- _TASK REQUIREMENTS_
Collect the lines of the entries where "computer" shows up.

- _DATA FOR THIS EXERCISE_
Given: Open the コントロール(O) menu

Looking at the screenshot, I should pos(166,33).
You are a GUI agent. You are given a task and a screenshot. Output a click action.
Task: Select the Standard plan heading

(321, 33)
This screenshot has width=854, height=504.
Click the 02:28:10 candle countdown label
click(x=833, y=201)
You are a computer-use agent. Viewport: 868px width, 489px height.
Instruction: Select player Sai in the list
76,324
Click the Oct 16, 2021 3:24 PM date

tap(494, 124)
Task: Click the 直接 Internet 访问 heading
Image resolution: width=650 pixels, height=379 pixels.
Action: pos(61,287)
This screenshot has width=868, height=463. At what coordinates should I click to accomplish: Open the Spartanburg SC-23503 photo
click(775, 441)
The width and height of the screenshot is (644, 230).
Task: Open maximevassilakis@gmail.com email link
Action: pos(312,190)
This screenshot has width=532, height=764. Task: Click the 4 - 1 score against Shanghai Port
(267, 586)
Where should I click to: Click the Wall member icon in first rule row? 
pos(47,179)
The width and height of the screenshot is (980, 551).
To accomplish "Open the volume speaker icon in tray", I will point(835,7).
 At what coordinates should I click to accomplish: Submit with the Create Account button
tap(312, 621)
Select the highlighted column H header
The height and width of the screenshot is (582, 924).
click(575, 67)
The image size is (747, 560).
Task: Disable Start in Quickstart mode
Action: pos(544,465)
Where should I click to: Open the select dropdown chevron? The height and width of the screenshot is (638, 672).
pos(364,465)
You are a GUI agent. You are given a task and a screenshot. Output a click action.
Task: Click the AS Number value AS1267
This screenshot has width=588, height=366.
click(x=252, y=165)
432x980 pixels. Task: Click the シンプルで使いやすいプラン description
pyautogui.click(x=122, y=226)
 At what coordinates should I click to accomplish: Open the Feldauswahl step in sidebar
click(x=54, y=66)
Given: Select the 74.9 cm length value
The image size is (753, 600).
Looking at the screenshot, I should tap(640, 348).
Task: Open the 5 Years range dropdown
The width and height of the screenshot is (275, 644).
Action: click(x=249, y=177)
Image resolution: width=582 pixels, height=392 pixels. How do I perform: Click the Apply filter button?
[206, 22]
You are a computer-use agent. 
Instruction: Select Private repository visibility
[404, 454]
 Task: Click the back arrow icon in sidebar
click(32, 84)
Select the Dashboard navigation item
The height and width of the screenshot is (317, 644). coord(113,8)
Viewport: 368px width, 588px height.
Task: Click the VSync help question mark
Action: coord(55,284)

- _RESPONSE TO THIS TASK_
You are a computer-use agent. Viewport: 868px width, 489px height.
You are a computer-use agent. 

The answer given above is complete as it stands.